とても大切なお尻の筋肉
お尻の筋肉をほぐすと、腰の重だるさも軽減された、という人がいるくらい、お尻の筋肉のコンディションは、腰の調子に影響があると考えられます。
お尻の筋肉にもいくつかの種類があり、体を動かしたり、様々な姿勢をとる際に、メインの筋肉と他の筋肉とが協調し合って働くことで、スムーズな日常動作を可能にしています。そのため、一つの筋肉の働きが低下すると、協調し合う他の筋肉にも悪い影響を与える可能性があり、動作をスムーズに行うことができなくなったりもするのです。
腰痛につながる中殿筋の機能低下
お尻の筋肉の中でも、中殿筋(ちゅうでんきん)という骨盤と股関節を結ぶ筋肉は、歩行する際に骨盤を安定させる重要な働きがあります。そのため、中殿筋が疲労するなどして、働きが低下すると、キレイな足の運びができずに、歩行時の身体のバランスが乱れることがあります。
また、日常動作や姿勢を維持する際のバランスも崩れるため、中殿筋の機能低下が続くと、姿勢を保持する筋肉にも影響を与えてしまい、腰の筋肉にも負担がかかる恐れがあります。腰が重だるいといった症状が出やすくなることがあるため、腰の不調を感じたら、「お尻の筋肉が疲れてこってきているかな?」とお尻の筋肉チェックをしてみてはいかがでしょうか。
中殿筋が疲れるのはどんな時?
■トレーニングによるもの
筋力トレーニングで、各お尻の筋肉に負荷をかけた場合は、その強度や回数、普段どの程度鍛えているかによって、疲労の度合いや回復の早さも違います。
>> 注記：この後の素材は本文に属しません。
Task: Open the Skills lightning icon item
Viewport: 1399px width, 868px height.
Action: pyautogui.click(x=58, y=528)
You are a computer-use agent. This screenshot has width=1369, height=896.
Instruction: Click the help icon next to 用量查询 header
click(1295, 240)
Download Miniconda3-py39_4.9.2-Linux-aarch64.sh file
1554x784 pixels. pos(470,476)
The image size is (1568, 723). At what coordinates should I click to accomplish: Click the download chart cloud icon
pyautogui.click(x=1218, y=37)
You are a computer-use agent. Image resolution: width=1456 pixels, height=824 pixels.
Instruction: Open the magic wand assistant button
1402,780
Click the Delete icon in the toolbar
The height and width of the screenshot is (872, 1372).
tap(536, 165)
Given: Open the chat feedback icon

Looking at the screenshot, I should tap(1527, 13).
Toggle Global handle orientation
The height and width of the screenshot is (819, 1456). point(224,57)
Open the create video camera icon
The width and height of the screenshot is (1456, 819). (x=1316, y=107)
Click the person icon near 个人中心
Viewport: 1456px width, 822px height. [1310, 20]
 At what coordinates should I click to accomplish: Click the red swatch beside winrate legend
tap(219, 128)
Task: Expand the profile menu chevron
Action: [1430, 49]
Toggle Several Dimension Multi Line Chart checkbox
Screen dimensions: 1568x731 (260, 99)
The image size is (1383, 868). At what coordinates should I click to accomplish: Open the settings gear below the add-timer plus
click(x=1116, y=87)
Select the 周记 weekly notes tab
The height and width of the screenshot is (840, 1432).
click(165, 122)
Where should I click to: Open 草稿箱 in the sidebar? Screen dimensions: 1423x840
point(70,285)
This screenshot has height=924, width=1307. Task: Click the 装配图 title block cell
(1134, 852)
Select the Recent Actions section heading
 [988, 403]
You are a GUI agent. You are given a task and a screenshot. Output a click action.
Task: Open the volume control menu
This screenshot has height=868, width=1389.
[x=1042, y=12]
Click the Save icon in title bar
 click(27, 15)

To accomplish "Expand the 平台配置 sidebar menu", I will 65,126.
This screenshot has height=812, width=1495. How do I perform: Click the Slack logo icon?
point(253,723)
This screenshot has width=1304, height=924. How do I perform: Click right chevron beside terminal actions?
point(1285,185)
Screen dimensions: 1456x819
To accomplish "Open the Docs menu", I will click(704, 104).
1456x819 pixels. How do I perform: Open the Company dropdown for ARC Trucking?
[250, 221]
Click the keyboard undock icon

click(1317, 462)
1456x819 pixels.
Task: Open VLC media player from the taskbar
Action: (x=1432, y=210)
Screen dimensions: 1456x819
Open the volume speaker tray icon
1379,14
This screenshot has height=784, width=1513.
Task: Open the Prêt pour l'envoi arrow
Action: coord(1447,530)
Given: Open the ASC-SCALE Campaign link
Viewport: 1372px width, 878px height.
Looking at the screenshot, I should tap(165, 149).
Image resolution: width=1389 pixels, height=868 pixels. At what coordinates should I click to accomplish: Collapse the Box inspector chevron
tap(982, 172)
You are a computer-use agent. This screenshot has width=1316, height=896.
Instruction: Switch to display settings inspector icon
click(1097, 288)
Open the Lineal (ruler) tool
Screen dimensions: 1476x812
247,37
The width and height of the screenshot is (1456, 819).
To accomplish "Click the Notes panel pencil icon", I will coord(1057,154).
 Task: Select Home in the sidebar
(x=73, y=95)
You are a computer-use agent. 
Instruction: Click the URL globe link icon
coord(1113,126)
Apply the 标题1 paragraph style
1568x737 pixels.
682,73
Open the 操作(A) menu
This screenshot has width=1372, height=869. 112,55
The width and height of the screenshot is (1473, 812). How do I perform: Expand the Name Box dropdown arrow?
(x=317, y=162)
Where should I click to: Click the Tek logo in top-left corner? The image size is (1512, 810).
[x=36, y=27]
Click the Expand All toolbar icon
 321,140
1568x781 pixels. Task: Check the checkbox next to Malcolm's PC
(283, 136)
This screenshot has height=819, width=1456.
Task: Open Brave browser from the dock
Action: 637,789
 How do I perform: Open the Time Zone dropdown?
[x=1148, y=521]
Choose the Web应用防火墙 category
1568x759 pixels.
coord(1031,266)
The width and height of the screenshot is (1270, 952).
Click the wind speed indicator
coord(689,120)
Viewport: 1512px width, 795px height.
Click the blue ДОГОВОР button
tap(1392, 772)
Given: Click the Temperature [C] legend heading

例えば、右側の筋肉疲労が残り、左側は早々に回復したという場合は、右側の筋肉の働きが低下する可能性があることから、左右のバランスが乱れ、腰やひざなど、他の部位に負担をかけることになるかもしれません。
■脚をよく使った時
「久しぶりに長時間歩いた」「不安定な道を歩いた」「登山した」など、脚をよく使った後でも、お尻の筋肉の中で疲労の強い部分が出ていることも。それが、中殿筋の働きに影響を与える場合があります。
■姿勢のアンバランスからの影響
例えばお尻以外で、腰部の筋肉が張っているなど、血流が悪くなっている部位があると、筋肉や関節に「余計な負担のかからない状態」が損なわれ、二次的に中殿筋に負担がかかり疲労してしまう可能性があります。
中殿筋の疲労セルフチェック
セルフチェックを行う際の注意ですが、すでに腰や股関節などに痛みのある方は行わないでください。以下の写真のようなポーズをとった時に、ズキっと痛みが走ったなどの症状が出るようでしたら、中止してください。
下側の脚はヒザを軽く曲げて安定させてもかまいません
1. 安定する場所に横になりましょう。上半身は下にひじをついた姿勢で、起こしておいてもかまいません。
右側からチェックする場合は、右側が上になるように。
下肢を持ち上げるだけで、脚の重さがズシっと感じられる人も
2. まず、右下肢を天井方向へ挙げます。床と平行になる位置よりも少し上で保持してみましょう。
この時点で、お尻がきゅ~っと痛く感じる人は、中殿筋の働きの低下が進んでいるかもしれません。
軽々できた人は、その位置でとどめて、ゆっくり10数えてみましょう。途中でつらくなり、下ろしたくならなければ、疲労はそれほど進んでいないと考えられます。
さらに頑張れる人向きのチェック方法です
3. 「2」で全くつらくなかった人は、その位置からさらに上に下肢を持ち上げ、少し下げ、再度持ち上げ……の反復を10回行ってみましょう。
軽々できたという人は、中殿筋がしっかり働いてると考えられます。
この動きは筋力アップにもつながるため、日々、行っていると5回くらいでつらくなった人も、軽々できるようになるかもしれません。